Find My Fills: A Technical Deep Dive

Published in

Proof Reading

13 min readAug 22, 2019

Last week, we announced our newest tool: Find My Fills, a single-stock exploration tool that allows a user to drill down to the events at the millisecond timescale in a given stock. The tool aims to provide some insight into the market circumstances that preceded and followed the executions for a user’s order. It does this by applying a set of heuristics to match the uploaded executions to specific trades on the consolidated trade feed and calculating execution metrics such as markouts, slippage, and reversion.

In this post, we take a technical deep dive into how we built this tool and some of the things we learned along the way. We are making the full codebase for this tool public here and here under MIT license.

High-Level Goals

We wanted to build a tool that could one day become a part of the standard trading workflow for our prospective customers as well as the broader trading community. We were acutely aware that running such a data- and computation-intensive tool at scale can have pitfalls, and we didn’t want this to become a thing that we have to babysit every single day.

Below were some of the high-level goals and the corresponding decisions and trade-offs that we made.

Rich and responsive user experience

We decided to use React + Redux as we were familiar with those, and they are well-established frameworks for creating interactive web applications. React is responsible for view creation, while Redux acts as a state management layer and a pub/sub mechanism that facilitates communication between the model and the view.
For charts, we picked HighCharts for the breadth and maturity of its features, as well as the accessibility and completeness of its documentation. However, HighCharts was created a decade ago and it does not integrate cleanly with React, so an adapter layer was needed that translates React state changes into HighCharts imperatives.
The entire web app was server-rendered and converted to a static site using Next.js and served up using Gitlab Pages.

Keep things simple and standard

We wanted to minimize the number of moving parts and avoid reinventing the wheel at all costs.

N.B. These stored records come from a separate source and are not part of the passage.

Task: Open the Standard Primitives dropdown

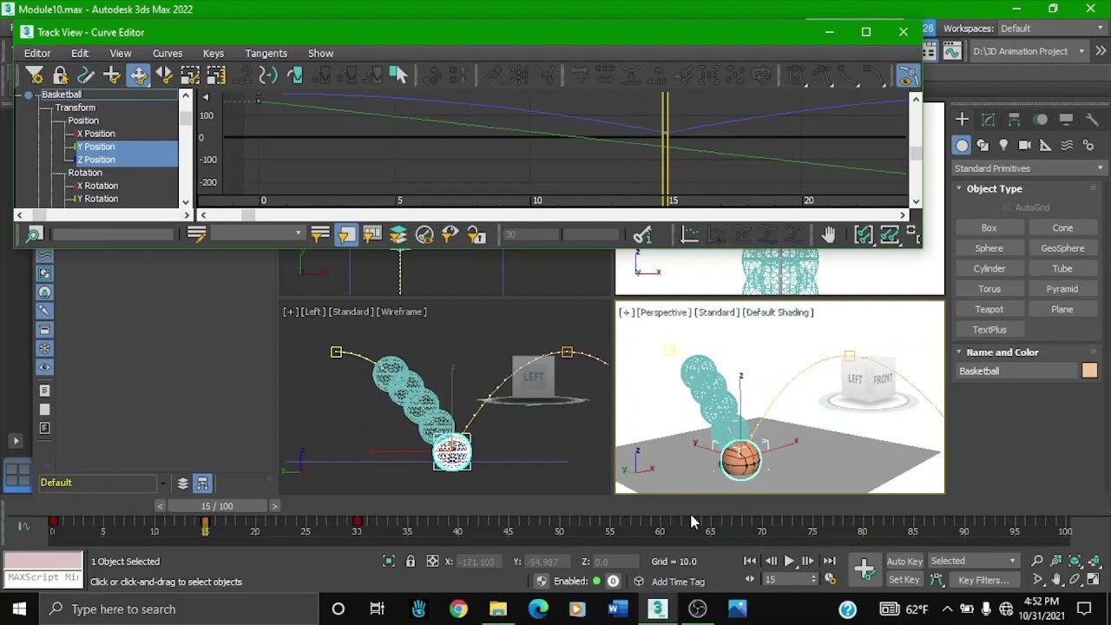Action: point(1029,168)
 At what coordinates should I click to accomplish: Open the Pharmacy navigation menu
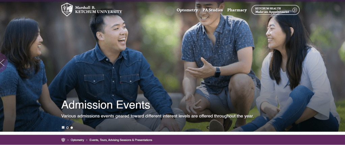click(x=237, y=10)
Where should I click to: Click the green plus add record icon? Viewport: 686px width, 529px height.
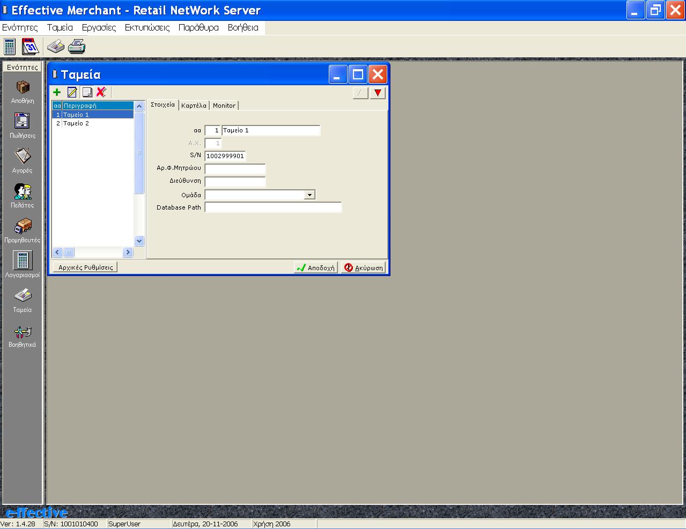pos(57,92)
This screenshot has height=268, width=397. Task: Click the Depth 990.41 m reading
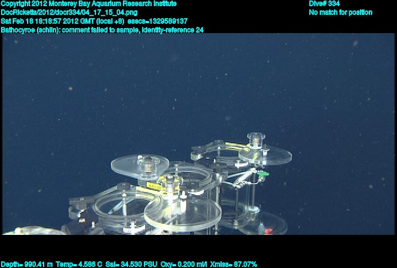(x=27, y=264)
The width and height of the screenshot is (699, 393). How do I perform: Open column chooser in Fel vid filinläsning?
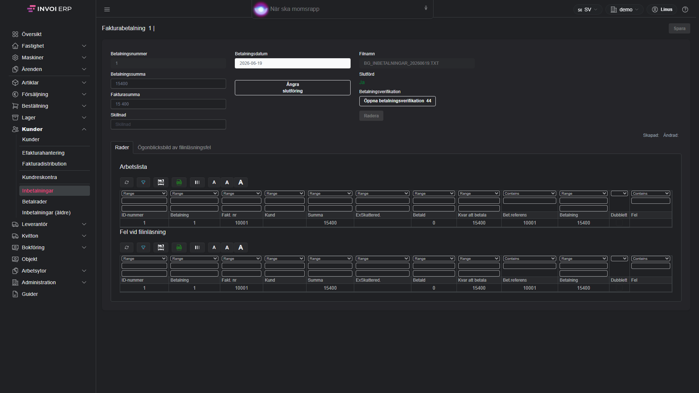(197, 247)
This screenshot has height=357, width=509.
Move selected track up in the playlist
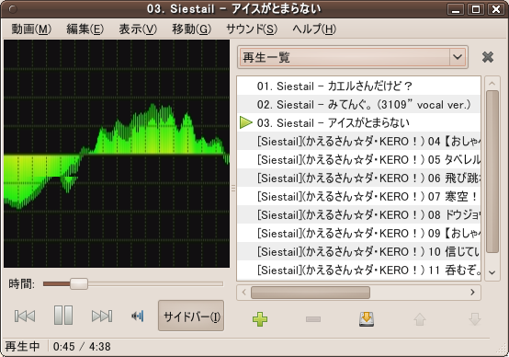[420, 319]
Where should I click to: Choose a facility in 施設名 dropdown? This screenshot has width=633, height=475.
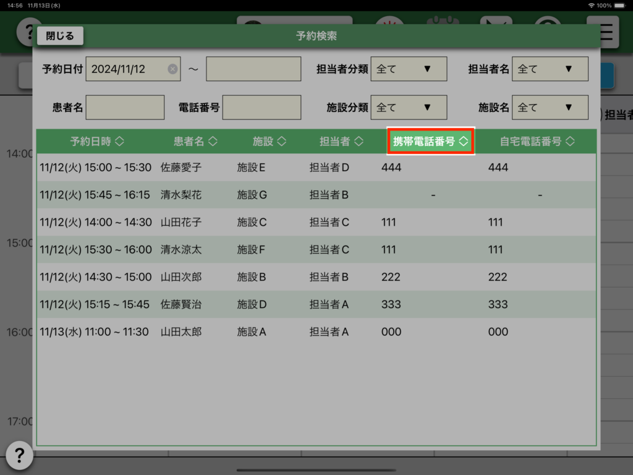pos(550,108)
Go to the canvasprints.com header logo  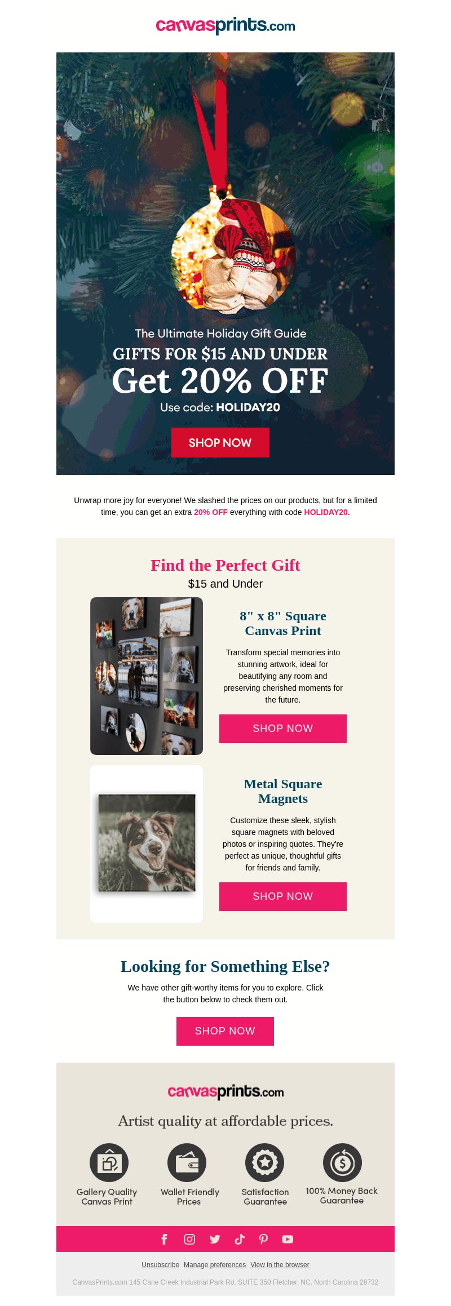(x=226, y=25)
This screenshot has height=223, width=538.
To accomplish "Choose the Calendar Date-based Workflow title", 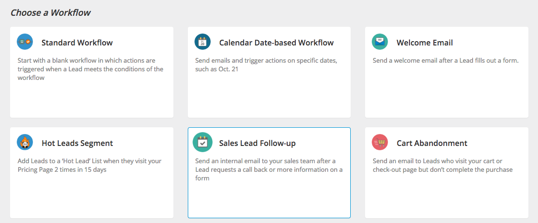I will click(x=276, y=43).
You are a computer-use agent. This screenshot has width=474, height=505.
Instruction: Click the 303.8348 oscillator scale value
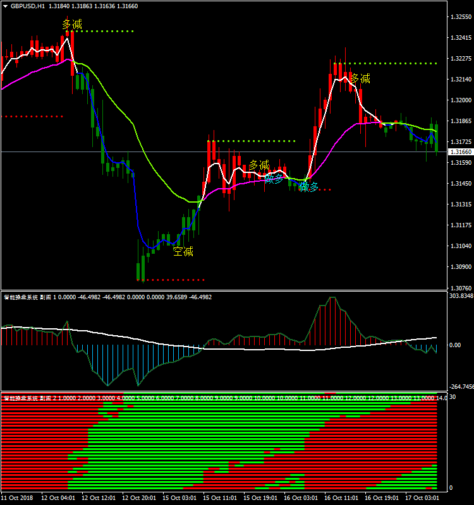pyautogui.click(x=460, y=295)
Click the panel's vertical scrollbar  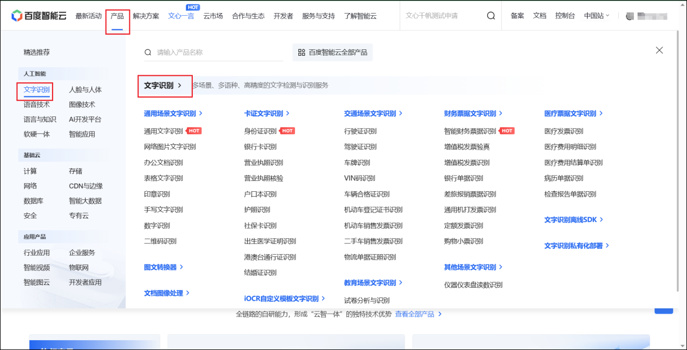coord(679,163)
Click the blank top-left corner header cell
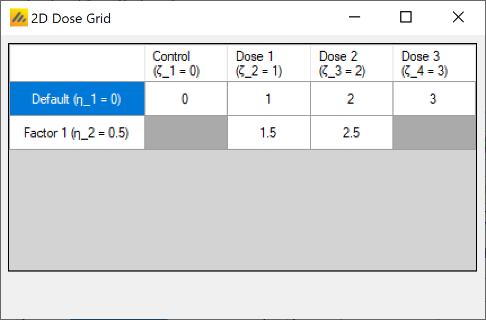The height and width of the screenshot is (320, 486). (77, 64)
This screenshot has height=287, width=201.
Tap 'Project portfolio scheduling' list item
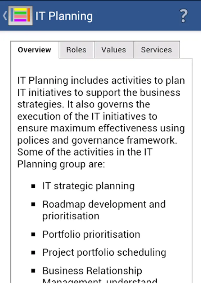tap(104, 253)
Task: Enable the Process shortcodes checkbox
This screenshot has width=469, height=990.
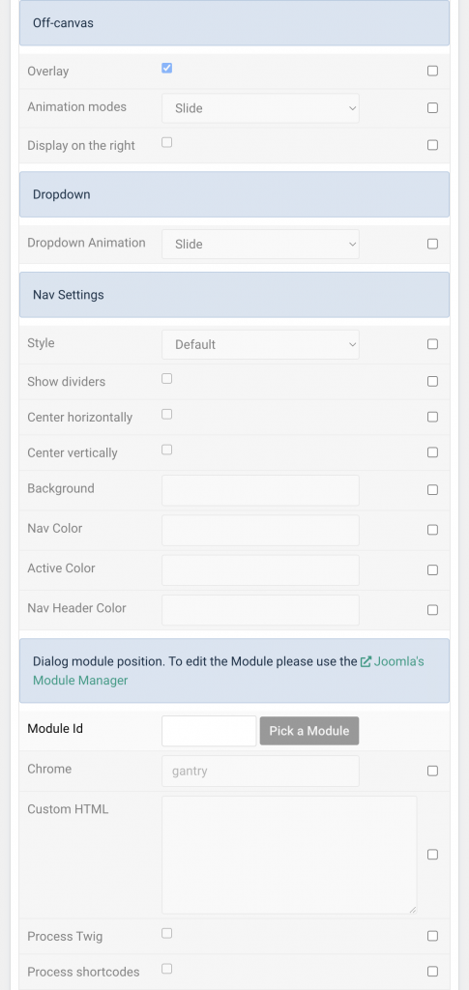Action: (x=166, y=969)
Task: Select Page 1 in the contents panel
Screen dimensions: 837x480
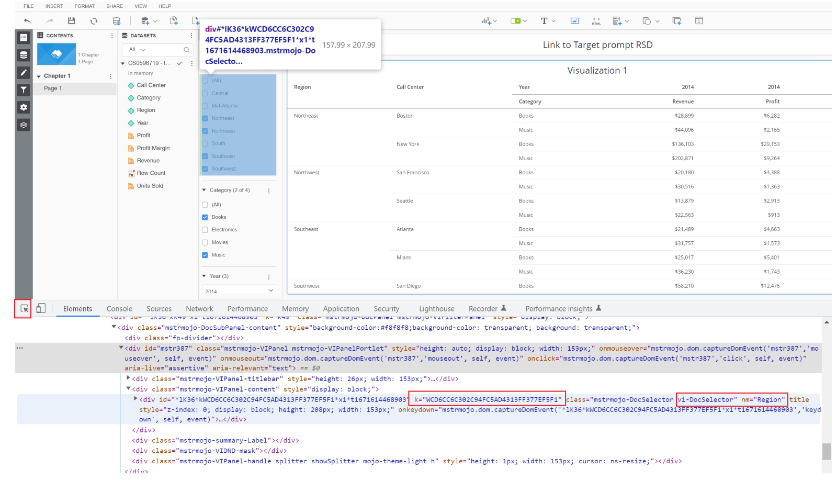Action: [x=53, y=88]
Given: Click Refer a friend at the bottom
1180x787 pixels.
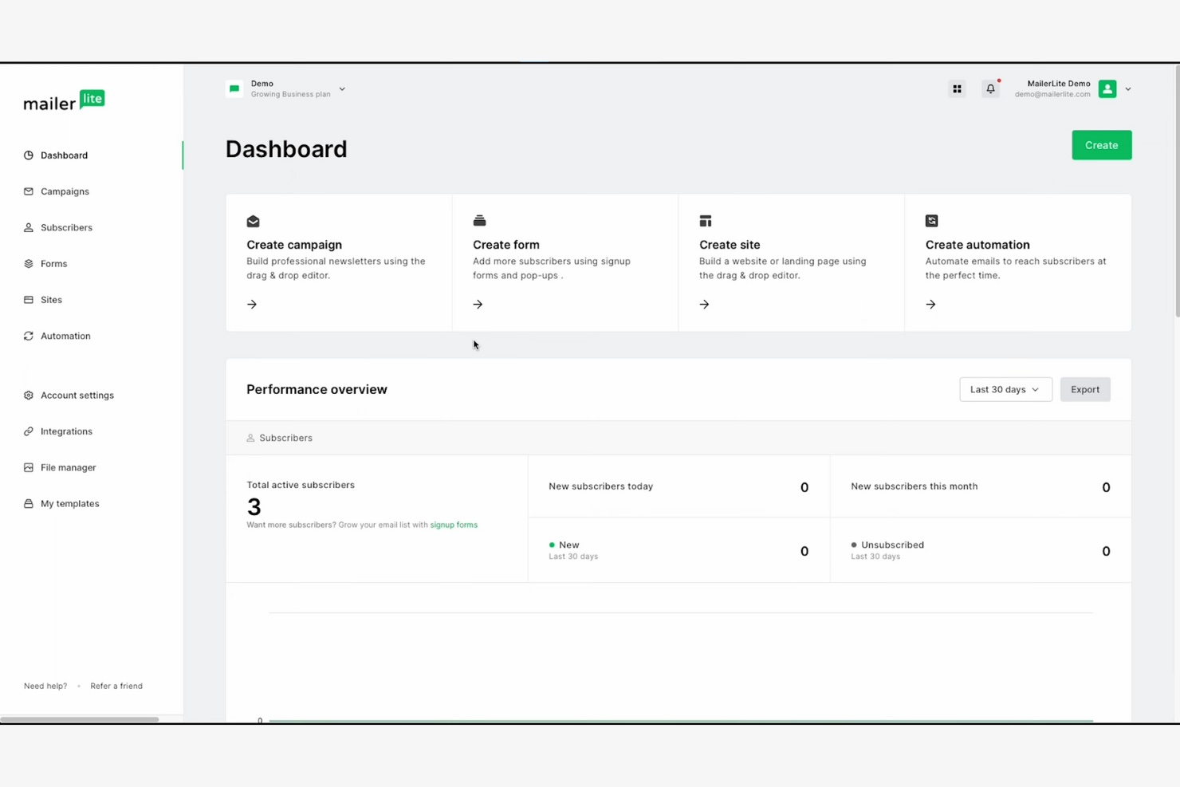Looking at the screenshot, I should [x=116, y=686].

Use standard tools for processing data: Python, especially Pandas, is the clear choice for data science applications these days, primary because of the maturity of the ecosystem. As mentioned in a previous post, we’re fans of kdb+/q, but that is currently cost-prohibitive for a company like us.
Avoid hosting or managing any servers: We were already familiar with Google Cloud Platform and decided to keep it super simple and go with the Google App Engine (GAE). For hosting a Python web application, GAE offers a choice of environments depending on the level of control you need on the environment. We picked the GAE “Standard” Environment with support for Python 3.7 and flask (as opposed to the GAE “Flexible” environment, which has more capabilities but also requires more upfront setup).
Avoid hosting or managing any databases: This was an easy decision as we were sure we did not want to host a tick database containing historical market data. We think that a tick database should be a commodity item by now that is essentially the same in every firm across the industry, yet there are few compelling solutions available where you don’t have to go through the hassle of hosting and back-populating a multi-terabyte time-series database. Polygon.io comes close, and we decided to continue using them. As you’ll see below, this isn’t without its trade-offs.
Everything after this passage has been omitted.